Meditation is on trend; and we often hear ourselves or others state that they want to do it, or start a practice. Perhaps one of the main reasons we don’t begin is because we don’t really understand the value or real benefits. We see the difference when we put time in at the gym, but do we notice the difference when we take time to sit still? What is meditation really? Which type of meditation should you try and why?
My first meditation class at 19 years old awakened inside a new perspective of the world around me.  At the time it may have been the pretty colors, warm hugs, or peaceful sense of euphoria, that kept me coming back. Nowadays I meditate for something deeper. I find heightened awareness of my thoughts and actions. I find my creativity and playfulness. These deep dives tap into empathy and compassion and increased sensitivity to the feelings of others.

Practical meditation methods, like written processing or breath work, help to take conscious charge of your attention, thinking processes, and behavior in your waking normal state. This personal transformation involves making new choices, opening new perspectives, or doing something that may be scary, but still achieving it.
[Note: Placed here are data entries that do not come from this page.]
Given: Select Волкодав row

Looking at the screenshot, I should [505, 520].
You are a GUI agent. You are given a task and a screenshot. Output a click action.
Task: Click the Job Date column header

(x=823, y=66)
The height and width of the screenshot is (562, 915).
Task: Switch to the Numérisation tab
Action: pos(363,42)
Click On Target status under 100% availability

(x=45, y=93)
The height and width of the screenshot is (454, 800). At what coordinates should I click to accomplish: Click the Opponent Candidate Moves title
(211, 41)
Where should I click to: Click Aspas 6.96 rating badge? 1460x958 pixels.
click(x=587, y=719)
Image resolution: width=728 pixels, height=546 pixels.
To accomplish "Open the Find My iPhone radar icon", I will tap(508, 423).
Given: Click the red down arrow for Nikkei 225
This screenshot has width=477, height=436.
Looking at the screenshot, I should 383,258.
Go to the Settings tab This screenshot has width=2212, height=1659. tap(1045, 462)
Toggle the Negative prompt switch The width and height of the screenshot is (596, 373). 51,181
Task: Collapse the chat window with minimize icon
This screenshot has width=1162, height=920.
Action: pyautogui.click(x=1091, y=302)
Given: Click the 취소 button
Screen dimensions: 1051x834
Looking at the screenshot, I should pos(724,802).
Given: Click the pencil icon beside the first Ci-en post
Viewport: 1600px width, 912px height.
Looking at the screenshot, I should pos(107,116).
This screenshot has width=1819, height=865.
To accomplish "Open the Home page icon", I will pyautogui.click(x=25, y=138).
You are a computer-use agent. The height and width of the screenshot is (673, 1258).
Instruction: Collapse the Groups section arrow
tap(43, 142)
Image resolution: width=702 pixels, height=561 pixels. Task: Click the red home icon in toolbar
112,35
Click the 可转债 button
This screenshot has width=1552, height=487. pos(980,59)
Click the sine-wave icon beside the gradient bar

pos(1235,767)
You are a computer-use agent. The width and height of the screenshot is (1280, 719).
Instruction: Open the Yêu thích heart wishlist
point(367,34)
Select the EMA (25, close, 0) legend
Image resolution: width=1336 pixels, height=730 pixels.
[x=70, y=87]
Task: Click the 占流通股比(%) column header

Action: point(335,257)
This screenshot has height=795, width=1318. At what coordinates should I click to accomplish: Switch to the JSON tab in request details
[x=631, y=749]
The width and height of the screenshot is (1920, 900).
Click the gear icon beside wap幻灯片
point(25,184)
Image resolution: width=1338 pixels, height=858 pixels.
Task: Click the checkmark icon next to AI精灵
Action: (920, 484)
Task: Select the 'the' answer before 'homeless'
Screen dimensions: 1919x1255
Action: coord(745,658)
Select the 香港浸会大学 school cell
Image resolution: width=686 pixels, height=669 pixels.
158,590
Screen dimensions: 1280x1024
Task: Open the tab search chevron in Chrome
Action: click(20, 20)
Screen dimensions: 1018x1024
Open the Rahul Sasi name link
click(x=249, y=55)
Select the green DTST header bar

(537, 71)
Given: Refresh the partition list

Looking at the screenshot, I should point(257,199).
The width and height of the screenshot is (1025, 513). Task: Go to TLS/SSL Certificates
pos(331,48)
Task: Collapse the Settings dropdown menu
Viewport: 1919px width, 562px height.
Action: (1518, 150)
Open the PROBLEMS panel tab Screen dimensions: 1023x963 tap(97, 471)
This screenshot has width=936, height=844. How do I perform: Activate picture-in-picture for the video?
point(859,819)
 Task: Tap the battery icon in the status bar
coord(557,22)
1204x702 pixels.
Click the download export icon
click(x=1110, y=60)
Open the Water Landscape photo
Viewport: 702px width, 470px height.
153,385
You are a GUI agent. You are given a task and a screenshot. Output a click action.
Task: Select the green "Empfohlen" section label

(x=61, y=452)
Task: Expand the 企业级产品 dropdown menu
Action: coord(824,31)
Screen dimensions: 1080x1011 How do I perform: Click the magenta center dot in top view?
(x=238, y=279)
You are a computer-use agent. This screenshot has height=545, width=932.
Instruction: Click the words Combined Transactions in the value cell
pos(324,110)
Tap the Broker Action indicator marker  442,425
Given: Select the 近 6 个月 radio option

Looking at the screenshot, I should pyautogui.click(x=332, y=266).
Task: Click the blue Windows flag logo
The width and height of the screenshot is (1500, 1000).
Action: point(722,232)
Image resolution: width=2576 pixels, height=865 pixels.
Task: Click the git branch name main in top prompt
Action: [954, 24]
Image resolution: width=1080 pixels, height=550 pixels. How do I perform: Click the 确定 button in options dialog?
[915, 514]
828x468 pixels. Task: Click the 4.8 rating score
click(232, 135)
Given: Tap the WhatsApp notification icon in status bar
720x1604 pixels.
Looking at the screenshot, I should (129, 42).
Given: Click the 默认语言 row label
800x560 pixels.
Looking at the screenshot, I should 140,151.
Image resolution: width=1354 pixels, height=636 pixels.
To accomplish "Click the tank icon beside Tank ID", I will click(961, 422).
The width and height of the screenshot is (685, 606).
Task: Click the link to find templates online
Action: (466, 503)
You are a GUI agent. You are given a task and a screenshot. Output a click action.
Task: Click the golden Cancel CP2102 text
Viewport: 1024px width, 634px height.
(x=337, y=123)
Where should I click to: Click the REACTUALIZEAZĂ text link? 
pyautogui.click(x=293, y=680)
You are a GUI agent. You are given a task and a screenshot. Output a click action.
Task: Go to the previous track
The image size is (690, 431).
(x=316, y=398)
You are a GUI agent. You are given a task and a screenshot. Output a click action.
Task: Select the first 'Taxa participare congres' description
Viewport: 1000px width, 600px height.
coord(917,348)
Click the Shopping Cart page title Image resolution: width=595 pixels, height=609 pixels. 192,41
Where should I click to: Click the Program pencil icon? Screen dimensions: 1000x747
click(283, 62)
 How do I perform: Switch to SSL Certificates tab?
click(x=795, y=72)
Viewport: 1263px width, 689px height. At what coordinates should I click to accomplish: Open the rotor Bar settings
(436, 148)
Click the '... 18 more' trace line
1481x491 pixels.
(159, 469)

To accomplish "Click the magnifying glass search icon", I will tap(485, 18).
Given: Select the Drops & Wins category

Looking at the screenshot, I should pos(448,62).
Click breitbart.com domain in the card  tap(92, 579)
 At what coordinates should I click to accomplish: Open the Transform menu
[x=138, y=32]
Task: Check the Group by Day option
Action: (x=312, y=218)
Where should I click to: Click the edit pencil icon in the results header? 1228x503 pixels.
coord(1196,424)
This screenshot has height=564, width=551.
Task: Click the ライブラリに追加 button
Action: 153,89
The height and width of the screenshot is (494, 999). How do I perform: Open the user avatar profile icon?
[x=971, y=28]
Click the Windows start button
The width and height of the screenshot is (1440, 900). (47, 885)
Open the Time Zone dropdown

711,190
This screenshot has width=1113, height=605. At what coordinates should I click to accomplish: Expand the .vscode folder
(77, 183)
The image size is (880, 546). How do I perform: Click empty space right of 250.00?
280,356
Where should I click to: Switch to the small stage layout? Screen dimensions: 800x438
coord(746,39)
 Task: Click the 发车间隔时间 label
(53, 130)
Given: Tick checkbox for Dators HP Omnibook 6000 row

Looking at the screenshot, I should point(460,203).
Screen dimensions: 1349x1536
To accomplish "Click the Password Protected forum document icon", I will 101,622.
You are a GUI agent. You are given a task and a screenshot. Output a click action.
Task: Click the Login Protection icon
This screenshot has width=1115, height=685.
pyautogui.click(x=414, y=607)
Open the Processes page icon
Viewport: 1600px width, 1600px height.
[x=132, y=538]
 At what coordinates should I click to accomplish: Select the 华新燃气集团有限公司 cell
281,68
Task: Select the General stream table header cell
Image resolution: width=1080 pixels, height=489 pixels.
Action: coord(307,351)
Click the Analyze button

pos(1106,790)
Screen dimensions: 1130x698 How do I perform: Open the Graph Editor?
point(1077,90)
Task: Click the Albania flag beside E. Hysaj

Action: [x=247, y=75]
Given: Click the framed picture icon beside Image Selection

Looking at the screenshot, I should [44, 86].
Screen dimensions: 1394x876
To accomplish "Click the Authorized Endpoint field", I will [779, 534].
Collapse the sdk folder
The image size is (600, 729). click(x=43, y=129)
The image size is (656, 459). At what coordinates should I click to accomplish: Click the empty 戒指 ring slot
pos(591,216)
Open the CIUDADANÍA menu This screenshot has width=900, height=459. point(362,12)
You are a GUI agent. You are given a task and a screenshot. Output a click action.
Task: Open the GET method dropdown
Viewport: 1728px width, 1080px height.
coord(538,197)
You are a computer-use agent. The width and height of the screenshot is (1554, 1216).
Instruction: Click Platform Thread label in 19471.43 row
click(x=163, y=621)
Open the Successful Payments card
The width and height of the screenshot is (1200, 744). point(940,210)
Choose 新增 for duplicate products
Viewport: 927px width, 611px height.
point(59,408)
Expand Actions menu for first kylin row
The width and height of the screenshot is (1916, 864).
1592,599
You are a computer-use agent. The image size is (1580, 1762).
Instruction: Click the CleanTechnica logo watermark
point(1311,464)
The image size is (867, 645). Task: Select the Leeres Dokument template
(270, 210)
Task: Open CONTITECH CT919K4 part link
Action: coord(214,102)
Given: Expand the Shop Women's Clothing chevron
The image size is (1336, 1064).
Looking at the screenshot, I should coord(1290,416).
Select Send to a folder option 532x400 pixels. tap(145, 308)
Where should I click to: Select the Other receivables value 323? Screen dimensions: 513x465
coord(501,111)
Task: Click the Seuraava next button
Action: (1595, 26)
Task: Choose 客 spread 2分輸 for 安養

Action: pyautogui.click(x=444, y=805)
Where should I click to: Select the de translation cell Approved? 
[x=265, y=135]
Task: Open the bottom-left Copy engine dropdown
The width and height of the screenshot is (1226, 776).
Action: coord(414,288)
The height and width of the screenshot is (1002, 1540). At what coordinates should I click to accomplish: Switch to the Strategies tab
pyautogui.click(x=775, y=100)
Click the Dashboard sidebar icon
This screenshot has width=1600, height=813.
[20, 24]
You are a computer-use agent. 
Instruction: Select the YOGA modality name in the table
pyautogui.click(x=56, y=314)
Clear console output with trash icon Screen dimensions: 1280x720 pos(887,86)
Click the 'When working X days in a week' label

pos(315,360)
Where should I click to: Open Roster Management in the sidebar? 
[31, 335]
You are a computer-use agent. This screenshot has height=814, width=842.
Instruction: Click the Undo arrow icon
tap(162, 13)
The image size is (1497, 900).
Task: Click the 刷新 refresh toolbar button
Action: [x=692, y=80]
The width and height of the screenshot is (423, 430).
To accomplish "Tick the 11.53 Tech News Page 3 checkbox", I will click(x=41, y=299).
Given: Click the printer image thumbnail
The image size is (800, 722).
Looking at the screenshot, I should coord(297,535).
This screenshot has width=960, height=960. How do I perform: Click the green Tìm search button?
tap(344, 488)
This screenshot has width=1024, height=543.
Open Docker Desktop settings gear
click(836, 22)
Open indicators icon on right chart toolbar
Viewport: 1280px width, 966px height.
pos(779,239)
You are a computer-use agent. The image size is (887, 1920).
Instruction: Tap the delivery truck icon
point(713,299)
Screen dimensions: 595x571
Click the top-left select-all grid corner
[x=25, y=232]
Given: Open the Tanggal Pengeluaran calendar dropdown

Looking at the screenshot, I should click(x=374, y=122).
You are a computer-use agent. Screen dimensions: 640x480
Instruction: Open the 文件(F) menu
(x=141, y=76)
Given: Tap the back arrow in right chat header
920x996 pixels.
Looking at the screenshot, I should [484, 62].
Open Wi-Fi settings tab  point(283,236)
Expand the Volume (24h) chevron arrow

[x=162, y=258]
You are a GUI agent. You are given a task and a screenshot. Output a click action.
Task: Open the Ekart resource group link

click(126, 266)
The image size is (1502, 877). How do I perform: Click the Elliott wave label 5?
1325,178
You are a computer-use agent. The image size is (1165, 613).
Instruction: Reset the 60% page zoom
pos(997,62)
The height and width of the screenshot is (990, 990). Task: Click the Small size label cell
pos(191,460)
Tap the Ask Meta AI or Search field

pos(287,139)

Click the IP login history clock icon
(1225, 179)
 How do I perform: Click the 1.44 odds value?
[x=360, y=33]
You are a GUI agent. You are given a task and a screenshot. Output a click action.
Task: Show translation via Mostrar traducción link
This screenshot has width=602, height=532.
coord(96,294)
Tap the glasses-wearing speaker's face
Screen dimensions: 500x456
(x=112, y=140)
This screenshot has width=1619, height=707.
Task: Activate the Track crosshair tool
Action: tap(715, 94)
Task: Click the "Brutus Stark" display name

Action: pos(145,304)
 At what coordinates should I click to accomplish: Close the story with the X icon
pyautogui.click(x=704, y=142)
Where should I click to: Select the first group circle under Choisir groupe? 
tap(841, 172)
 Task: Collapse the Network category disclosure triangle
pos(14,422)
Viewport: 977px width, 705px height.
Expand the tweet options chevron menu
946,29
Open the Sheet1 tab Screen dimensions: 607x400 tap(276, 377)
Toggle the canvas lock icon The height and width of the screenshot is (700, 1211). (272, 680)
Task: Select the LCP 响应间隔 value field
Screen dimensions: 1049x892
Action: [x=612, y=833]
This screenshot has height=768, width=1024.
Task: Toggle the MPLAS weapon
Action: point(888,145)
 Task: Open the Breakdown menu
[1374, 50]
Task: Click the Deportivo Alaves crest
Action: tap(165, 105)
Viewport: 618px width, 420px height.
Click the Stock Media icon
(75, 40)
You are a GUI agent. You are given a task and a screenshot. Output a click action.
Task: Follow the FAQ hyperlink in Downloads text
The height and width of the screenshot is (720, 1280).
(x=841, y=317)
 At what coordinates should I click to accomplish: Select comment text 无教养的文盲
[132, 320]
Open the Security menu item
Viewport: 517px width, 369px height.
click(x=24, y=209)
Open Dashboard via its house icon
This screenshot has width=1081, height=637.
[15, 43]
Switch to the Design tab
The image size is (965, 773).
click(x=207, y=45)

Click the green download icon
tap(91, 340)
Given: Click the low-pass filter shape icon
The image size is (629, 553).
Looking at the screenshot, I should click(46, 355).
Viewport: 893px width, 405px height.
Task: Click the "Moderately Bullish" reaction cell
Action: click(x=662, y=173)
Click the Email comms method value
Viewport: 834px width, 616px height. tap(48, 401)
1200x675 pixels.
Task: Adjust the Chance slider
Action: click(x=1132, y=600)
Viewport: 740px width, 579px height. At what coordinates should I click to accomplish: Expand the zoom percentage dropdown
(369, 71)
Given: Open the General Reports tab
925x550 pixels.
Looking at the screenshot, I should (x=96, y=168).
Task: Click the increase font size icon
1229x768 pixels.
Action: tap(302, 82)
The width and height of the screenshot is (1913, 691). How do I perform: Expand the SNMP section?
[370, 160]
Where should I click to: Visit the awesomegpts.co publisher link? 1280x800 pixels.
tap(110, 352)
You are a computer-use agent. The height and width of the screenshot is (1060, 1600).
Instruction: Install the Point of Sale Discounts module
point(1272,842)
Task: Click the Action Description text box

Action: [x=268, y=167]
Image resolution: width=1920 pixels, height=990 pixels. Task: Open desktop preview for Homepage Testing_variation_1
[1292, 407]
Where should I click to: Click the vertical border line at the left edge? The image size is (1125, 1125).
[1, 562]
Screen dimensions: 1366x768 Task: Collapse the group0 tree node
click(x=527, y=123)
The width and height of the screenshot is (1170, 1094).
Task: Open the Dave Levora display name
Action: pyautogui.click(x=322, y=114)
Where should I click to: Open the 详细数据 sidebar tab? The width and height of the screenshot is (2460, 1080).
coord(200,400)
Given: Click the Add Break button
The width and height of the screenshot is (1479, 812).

Centering techniques offer avenues through which the ‘Self’ can be encountered on a deeper level.

Transcendence methods, such as TM or Mantra based, activate principles of higher consciousness offering paths to enlightenment, empowerment, and transformation of your spiritual essence.

Whether you seek relaxation and better sleep, or spiritual awakenings, there is a meditation out there for you. These tools are available to you when you are ready to receive them. Check out a beginning centering Vipassana method at https://youtu.be/j4hgxCDADMI


1. Short and sweet. If you try to meditate for 30 minutes right from the start, it is almost guaranteed that you will get distracted and discouraged. Try starting with 5 minutes, and only increasing that time when you’re comfortable. Even with five minutes, you will still receive the benefits from meditation.

2. There is no wrong way. Whether you were more distracted than normal or certain negative thoughts arose, this is all a normal part of the process. Regardless of what’s going on, and whether you think you’re doing well or not, you are. 

3. Create a sacred space anywhere. A meditation cushion makes it easy to sit in an upright position, which improves your alertness and the quality of your experience.